0-25434   04-3040660
     
(Commission File Number)   (IRS Employer Identification No.)
     
15 Elizabeth Drive, Chelmsford, MA   01824
     
(Address of principal executive offices)   (Zip Code)
Registrant’s telephone number, including area code (978) 262-2400.
Check the appropriate box below if the Form 8-K filing is intended to simultaneously satisfy the filing obligation of the registrant under any of the following provisions:
o     Written communications pursuant to Rule 425 under the Securities Act (17 CFR 230.425)
o     Soliciting material pursuant to Rule 14a-12 under the Exchange Act (17 CFR 240.14a-12)
o     Pre-commencement communications pursuant to Rule 14d-2(b) under the Exchange Act (17 CFR 240.14d-2(b))
o     Pre-commencement communications pursuant to Rule 13e-4(c) under the Exchange Act (17 CFR 240.13e-4(c))
 
 

 


 

ITEM 2.01. COMPLETION OF ACQUISITION OR DISPOSITION OF ASSETS.
On June 28, 2011, Brooks Automation, Inc. (“Brooks” or the “Company”) completed the previously announced sale of the assets (the “Asset Sale”) related to Brooks’ contract manufacturing business (the “Business”) pursuant to the Master Purchase and Sale Agreement (the “Asset Sale Agreement”), dated as of April 20, 2011, with Celestica Oregon LLC (“Celestica Oregon”), 2281302 Ontario Inc. (together with Celestica Oregon, the “Buyers”) and, solely for the limited purposes set forth in the Asset Sale Agreement, Celestica, Inc. The Business includes, among other things, all of Brooks’ equity interest in Brooks Automation Limited, a limited liability company organized under the laws of Hong Kong and a wholly owned subsidiary of Brooks, which in turn owns all of the outstanding shares of capital stock of Brooks Automation (Wuxi) Limited, a wholly foreign owned enterprise established in Wuxi, Jiangsu Province, People’s Republic of China.
Pursuant to the Asset Sale Agreement, on June 28, 2011, the date of the closing of the Asset Sale (the “Closing”), the Buyers paid Brooks a total purchase price of $78.0 million in cash plus approximately $1.3 million in cash, which represented the cash balances held by Brooks Automation (Wuxi) Limited and Brooks Automation Limited as of the closing date. In addition, the purchase price is subject to a post-closing working capital normalizing adjustment. Brooks and the Buyers have also entered into certain commercial supply and license agreements at the Closing that will govern the ongoing relationship between the Buyers and Brooks going forward. Pursuant to those commercial supply and license agreements, Brooks will supply the Buyers with certain products and will license certain intellectual property needed to run the Business to the Buyers, and the Buyers will supply certain products to Brooks. Pursuant to the Asset Sale Agreement, the Buyers have also agreed to assume certain liabilities related to the Business.
The Asset Sale and the other transactions contemplated thereby were approved by the Company’s Board of Directors on April 18, 2011. The purchase price and other terms of the Asset Sale were negotiated on an arms-length basis and determined as part of a competitive bidding sales process for the Business, which involved discussions by the Company and its financial advisor with a number of potential buyers.

▸ **Stated problem 1**:
Reproduce everything in the asset sale filing from "o     Pre-commencement communications pursuant to Rule 14d-2(b)" down to "(17 CFR 240.13e-4(c))".
▸ **Stated problem 2**:
In the asset sale filing, on what date did the Company's Board of Directors approve the Asset Sale?
The data that follows has no connection to the asset sale filing.

▸ **Material provided**:
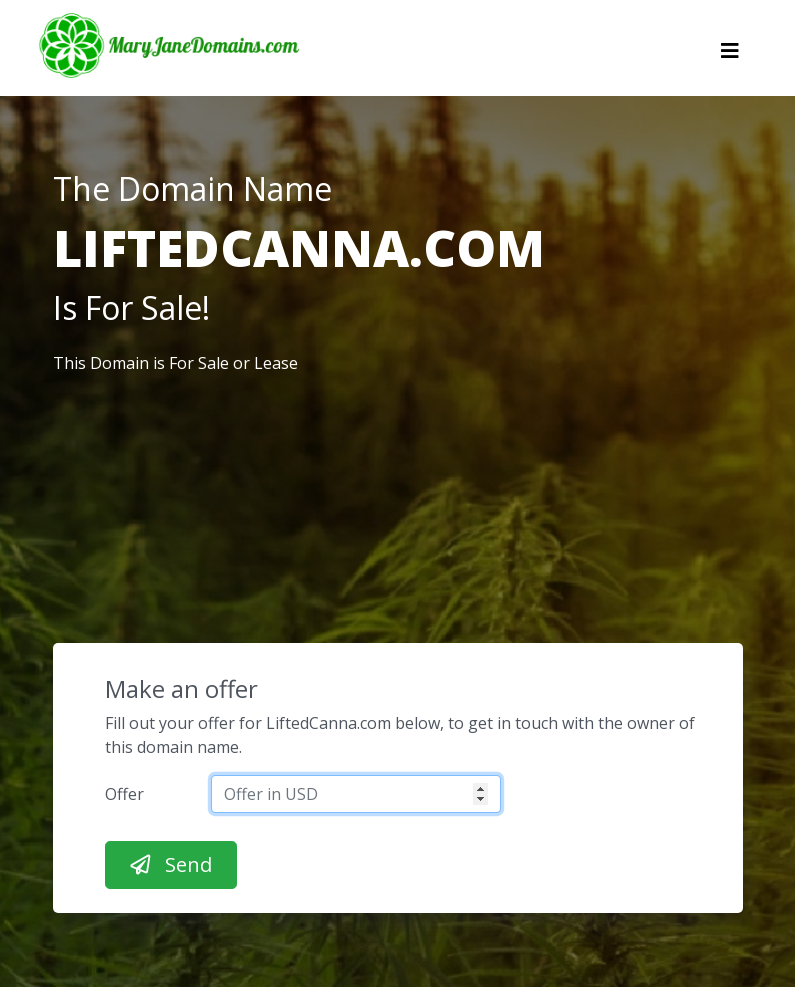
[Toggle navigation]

▸ **Full answer 1**:
o     Pre-commencement communications pursuant to Rule 14d-2(b) under the Exchange Act (17 CFR 240.14d-2(b))
o     Pre-commencement communications pursuant to Rule 13e-4(c) under the Exchange Act (17 CFR 240.13e-4(c))

▸ **Full answer 2**:
April 18, 2011